◆ Entries shown:
========================

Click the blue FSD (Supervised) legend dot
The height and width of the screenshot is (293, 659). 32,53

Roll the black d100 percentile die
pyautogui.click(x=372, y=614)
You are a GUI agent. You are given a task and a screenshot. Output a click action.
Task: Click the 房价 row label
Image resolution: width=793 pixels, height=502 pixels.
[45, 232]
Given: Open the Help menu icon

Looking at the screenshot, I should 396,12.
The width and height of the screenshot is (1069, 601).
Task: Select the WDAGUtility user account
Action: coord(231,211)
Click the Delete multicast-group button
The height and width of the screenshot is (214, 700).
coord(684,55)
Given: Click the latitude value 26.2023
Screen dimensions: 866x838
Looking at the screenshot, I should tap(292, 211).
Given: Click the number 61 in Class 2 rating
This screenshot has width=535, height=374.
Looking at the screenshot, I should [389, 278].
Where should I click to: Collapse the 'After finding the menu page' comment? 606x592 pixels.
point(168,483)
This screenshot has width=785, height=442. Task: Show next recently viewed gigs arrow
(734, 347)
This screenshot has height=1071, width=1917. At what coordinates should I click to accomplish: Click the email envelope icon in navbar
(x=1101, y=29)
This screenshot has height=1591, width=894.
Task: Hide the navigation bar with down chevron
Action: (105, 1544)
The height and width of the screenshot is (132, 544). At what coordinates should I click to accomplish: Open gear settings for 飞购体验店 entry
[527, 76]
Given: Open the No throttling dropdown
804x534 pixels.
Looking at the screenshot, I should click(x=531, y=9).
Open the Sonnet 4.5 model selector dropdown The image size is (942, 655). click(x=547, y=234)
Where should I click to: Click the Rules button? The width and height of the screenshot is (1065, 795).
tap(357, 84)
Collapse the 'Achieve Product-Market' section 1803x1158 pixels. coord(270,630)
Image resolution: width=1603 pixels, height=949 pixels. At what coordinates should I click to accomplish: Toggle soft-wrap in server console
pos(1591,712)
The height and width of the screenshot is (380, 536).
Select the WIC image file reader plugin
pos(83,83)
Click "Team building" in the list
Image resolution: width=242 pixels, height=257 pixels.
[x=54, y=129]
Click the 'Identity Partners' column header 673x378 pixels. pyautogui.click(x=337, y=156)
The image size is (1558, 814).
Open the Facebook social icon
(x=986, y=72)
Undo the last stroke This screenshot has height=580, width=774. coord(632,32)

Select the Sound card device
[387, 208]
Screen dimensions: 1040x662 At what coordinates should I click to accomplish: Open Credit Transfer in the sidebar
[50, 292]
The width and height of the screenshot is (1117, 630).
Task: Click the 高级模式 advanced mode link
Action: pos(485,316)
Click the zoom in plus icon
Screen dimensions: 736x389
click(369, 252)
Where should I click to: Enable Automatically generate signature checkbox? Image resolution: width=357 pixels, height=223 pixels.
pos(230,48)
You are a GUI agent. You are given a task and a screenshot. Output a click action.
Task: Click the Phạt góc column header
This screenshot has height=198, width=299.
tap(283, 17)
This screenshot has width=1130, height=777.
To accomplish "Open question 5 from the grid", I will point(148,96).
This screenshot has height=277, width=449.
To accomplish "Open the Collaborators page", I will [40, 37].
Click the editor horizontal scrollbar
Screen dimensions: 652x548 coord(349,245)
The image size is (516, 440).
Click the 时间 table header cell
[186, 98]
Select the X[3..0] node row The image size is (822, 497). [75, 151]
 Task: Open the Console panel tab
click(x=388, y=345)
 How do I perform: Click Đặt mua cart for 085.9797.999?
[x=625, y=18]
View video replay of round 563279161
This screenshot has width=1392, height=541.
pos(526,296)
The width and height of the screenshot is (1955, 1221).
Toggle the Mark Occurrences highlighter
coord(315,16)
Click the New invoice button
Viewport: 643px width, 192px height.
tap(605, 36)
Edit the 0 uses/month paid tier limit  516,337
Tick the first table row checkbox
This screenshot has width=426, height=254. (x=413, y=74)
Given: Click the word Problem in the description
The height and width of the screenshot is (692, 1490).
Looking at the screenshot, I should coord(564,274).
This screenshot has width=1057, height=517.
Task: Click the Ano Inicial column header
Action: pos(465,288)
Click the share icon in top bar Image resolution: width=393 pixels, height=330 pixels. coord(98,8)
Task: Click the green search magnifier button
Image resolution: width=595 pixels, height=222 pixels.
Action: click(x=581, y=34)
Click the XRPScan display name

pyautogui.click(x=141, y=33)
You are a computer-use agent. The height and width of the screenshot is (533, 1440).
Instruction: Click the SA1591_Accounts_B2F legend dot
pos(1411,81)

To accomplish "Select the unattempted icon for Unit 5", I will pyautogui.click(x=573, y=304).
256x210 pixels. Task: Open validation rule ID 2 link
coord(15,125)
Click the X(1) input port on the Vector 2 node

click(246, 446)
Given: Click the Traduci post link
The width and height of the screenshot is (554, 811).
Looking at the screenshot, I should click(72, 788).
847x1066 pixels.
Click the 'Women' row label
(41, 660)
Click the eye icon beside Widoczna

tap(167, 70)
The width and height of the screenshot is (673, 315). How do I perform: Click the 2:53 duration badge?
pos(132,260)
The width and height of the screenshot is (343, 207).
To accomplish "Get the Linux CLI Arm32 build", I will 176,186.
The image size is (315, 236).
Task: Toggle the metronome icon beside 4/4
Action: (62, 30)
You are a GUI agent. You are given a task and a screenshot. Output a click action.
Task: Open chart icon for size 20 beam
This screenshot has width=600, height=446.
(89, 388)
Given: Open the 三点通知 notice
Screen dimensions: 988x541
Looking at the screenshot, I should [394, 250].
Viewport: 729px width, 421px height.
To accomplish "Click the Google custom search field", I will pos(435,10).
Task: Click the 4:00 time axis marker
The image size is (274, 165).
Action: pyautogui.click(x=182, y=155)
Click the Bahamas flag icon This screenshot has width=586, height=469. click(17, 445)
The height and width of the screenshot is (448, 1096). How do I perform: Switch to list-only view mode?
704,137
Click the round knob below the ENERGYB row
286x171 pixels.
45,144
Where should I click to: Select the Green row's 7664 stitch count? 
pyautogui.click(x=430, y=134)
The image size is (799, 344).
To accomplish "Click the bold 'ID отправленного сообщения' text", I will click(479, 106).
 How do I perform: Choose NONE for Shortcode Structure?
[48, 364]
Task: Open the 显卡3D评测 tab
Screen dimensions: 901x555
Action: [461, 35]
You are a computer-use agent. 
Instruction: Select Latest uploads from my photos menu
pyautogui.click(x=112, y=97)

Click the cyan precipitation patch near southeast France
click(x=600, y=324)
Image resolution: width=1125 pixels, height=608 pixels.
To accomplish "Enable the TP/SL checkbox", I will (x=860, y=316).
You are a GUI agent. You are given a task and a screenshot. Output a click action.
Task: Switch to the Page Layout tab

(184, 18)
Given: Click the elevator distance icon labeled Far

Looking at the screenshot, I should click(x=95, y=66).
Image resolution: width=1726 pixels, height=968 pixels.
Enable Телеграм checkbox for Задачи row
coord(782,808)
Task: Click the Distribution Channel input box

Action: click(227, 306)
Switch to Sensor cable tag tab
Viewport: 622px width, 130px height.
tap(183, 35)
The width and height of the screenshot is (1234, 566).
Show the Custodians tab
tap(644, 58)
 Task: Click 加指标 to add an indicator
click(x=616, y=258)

========================

◆ Given problem:
Rename "Console" to "Terminal" in the records, starting with the line that contains "Task: Open the Console panel tab" and going on through the line that contains "tap(605, 36)". Reproduce only those lines, with everything else left as it stands.

◆ Answer:
 Task: Open the Terminal panel tab
click(x=388, y=345)
 How do I perform: Click Đặt mua cart for 085.9797.999?
[x=625, y=18]
View video replay of round 563279161
This screenshot has width=1392, height=541.
pos(526,296)
The width and height of the screenshot is (1955, 1221).
Toggle the Mark Occurrences highlighter
coord(315,16)
Click the New invoice button
Viewport: 643px width, 192px height.
tap(605, 36)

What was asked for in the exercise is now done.